3.王子ネピア 新トイレットロールにリサイクル固形燃料由来の電力利用

 王子ホールディングスと王子ネピアは10月1日、同日より九州エリアで新製品「ネピア ネピネピ トイレットロール2倍巻12ロール RefF(リーフ) シングル/ダブル」を発売すると発表しました。新製品はユニ・チャームが展開する水平リサイクルプロジェクトRefFに参画したもので

RefF(リーフ) ユニ・チャームが展開する、使用済み紙パンツ・紙おむつの水平リサイクルのブランド名。「Recycle for the Future」の頭文字を取ったもの。
「使用済みの紙パンツを捨てないみらい」に向けリサイクルに取り組む考えに、同じく使用済み紙パンツ・紙おむつ排出量増加問題への取組検討を進めていた王子ネピアが賛同し、今回のプロジェクト参画に至った。
新製品の関わり 使用済み紙おむつの回収、素材として再生、工場で利用、新しいおむつに再生、という水平リサイクルのなか、素材としての再生段階で生まれる固形燃料(RPF)を利用した発電による電力を新製品の生産時の電力の一部として利用する。
固形燃料の量と生産されたトイレットロールの量を厳密に管理し、当該の固形燃料の電力を利用して生産された商品のパッケージにRefFマークを表記する。

 
 王子HD・王子ネピアは「人と地球に、ここちいい。」のタグラインのもと、RefFプロジェクトへの参画を通じて、使用済み紙おむつの資源循環を推進し、社会課題解決に向けて貢献していくと表明しています。

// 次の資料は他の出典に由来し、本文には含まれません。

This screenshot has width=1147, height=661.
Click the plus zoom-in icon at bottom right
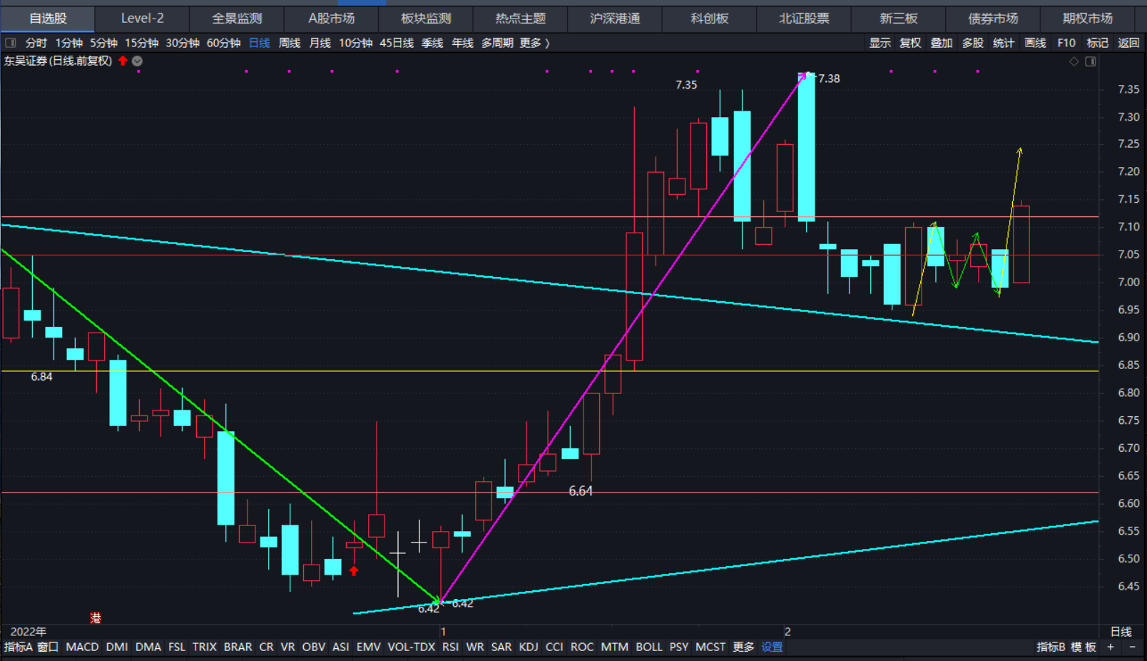coord(1111,647)
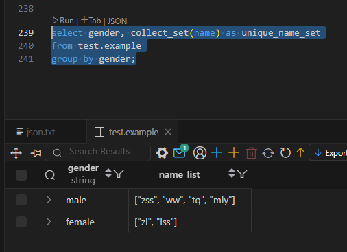
Task: Check the male row checkbox
Action: point(21,200)
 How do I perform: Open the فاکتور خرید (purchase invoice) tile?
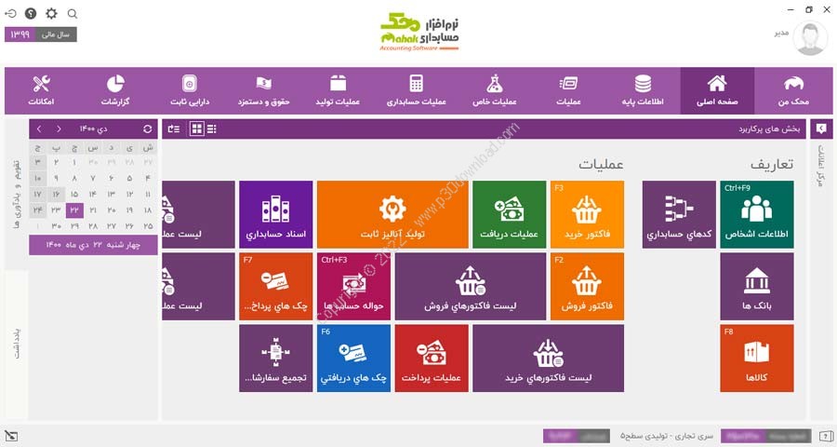click(587, 214)
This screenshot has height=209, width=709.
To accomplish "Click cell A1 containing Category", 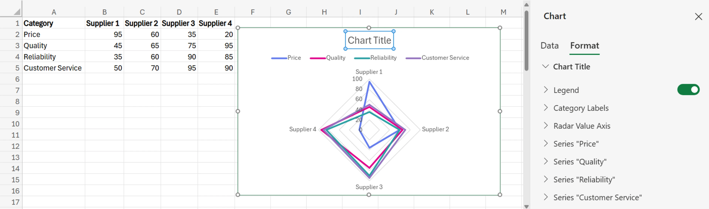I will coord(54,23).
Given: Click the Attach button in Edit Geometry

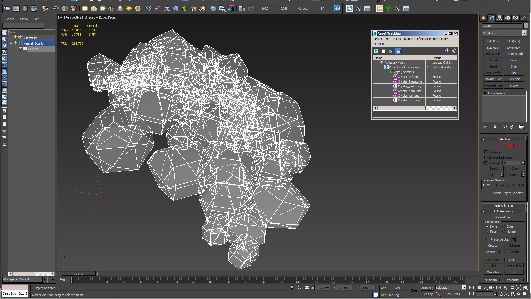Looking at the screenshot, I should click(x=491, y=252).
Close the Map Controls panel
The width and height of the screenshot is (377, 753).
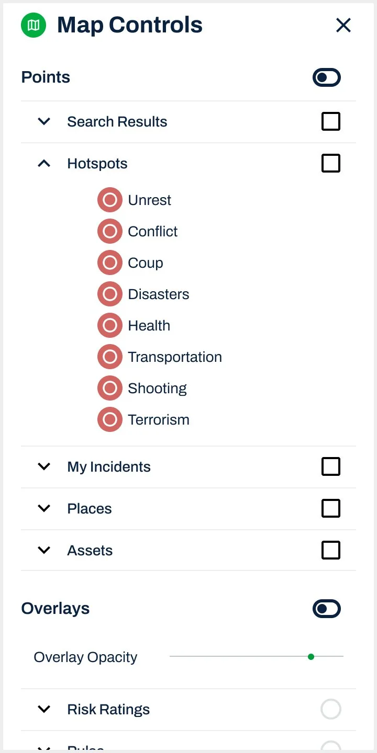pyautogui.click(x=343, y=25)
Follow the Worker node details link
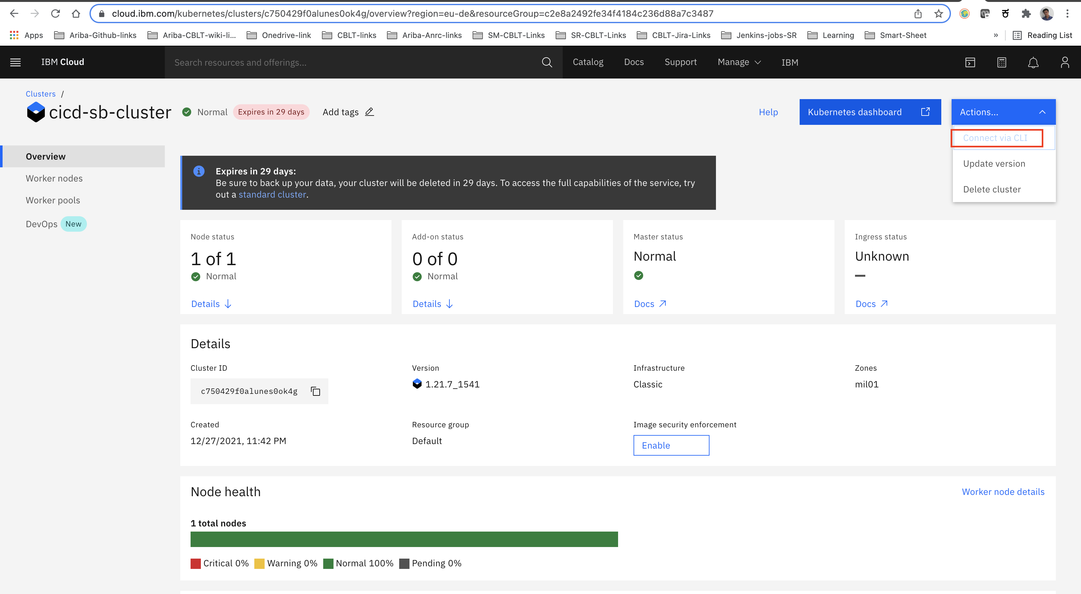This screenshot has height=594, width=1081. [1003, 492]
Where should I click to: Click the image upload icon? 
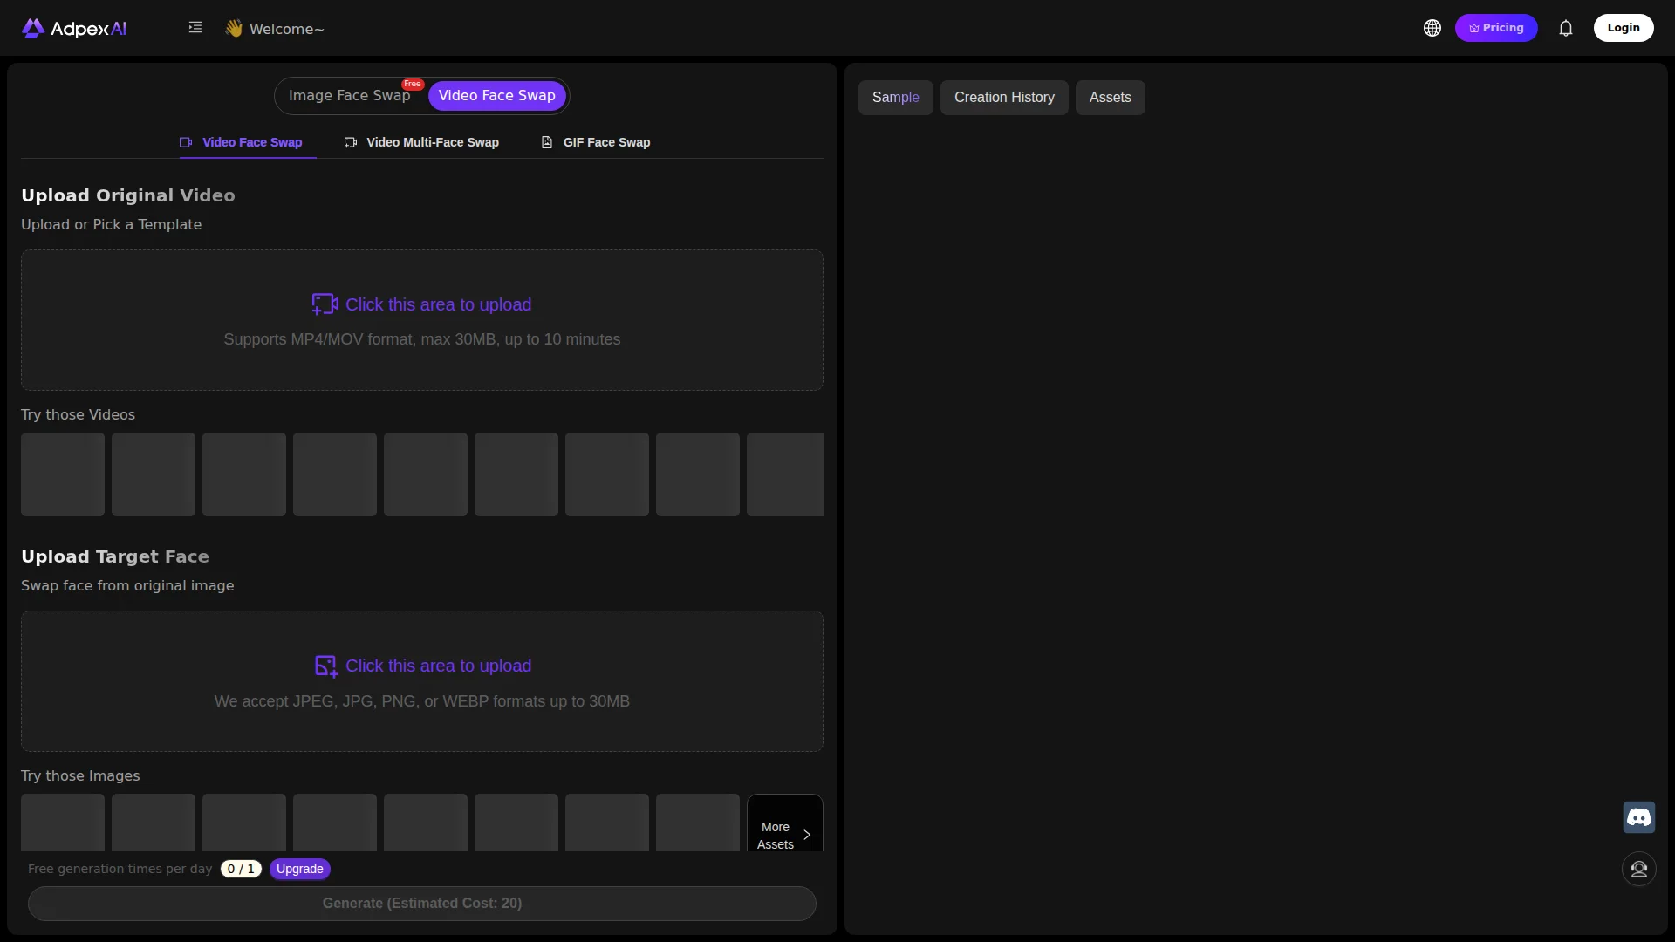(325, 666)
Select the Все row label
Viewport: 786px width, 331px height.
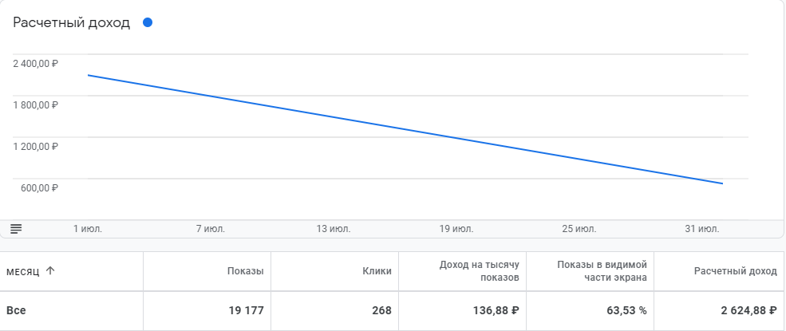click(x=16, y=310)
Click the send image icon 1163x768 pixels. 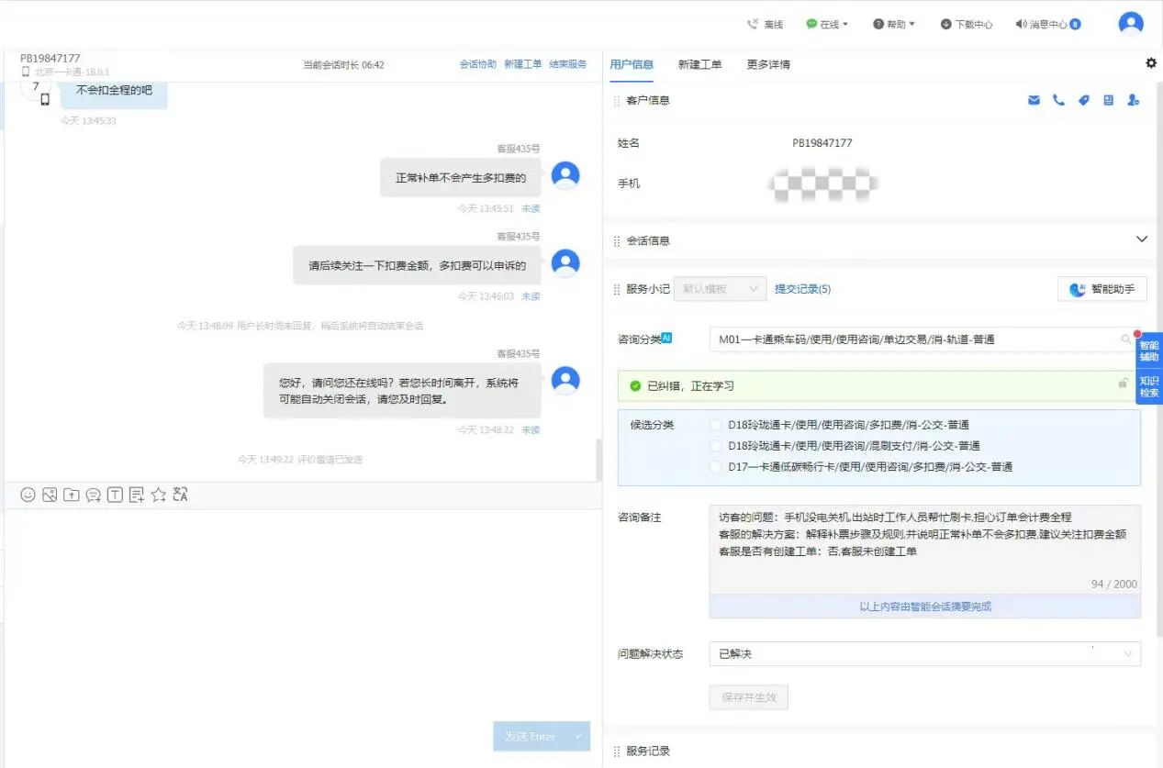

4.大王製紙CNF水分散液「ELLEX‐S」が室内の抗菌等空気改善塗料に採用

 大王製紙は9月26日、同社のセルロースナノファイバー(CNF)水分散液「ELLEX‐S」が、ハードプロテクト株式会社の室内用抗菌等空気改善塗料『Satoyama Coat(サトヤマコート)』の添加剤として採用されたと発表しました。同社サイトの発表によると、

『Satoyama Coat
(サトヤマコート)』
「空気をキレイにする見えない壁紙」をコンセプトにハードプロテクト株式会社が開発した室内用塗料。いたどり、よもぎ、柿の葉、茶の木由来のポリフェノール成分が入っていて、壁や天井に塗布することで空気中に含まれる有害物質を吸着・分解する効果があると紹介されている。
「ELLEX‐S」の効果 「ELLEX‐S」の配合で塗料の粘度が増し、これまで使用が難しかった箇所にも塗布可能になった。加えて、塗料の定着性向上にもつながったと評価。

 同社は2025年度にCNF複合樹脂の商用プラント稼働を計画しており、生産能力を引き上げてCNF事業の拡大を目指すとしています。
 
 
【ESG、SDGs等関連】

1.大王・レンゴー 「一次データ流通基盤」共同実証実験に参画

 大王製紙とレンゴーは9月27日、ユニ・チャームが呼び掛けた温暖化ガス(GHG)排出量算定のためのデータ基盤構築の共同実証実験に参画すると発表しました。両社サイトの発表や9月28日付の日本経済新聞記事によると、

目的 GHG排出量の算定に必要となる一次データを共通のプラットフォーム上で流通させることを目的とした実証実験。製品ごとの原材料調達から廃棄までに出る二酸化炭素の総排出量である「カーボンフットプリント」の開示を進める狙い。
一次データ 自社製品を製造する際の消費電力などの自社で測定・収集したデータや、取引先から聞き取った自社に関連する排出量のデータ等。
流れ 実証実験に参画する資材メーカーが日用品各社に提供している各々の原材料の製造工程や使用原料についてのGHG排出量を自社システムに入力。日用品各社は今回開発されたプラットフォームを通じて自社製品の排出量算定に必要な素材の排出量情報のみを取得する。
素材メーカーと問い合わせた日用品メーカー間でのみ保存される分散型の仕組みの採用で、データの秘匿性を確保しているとされている。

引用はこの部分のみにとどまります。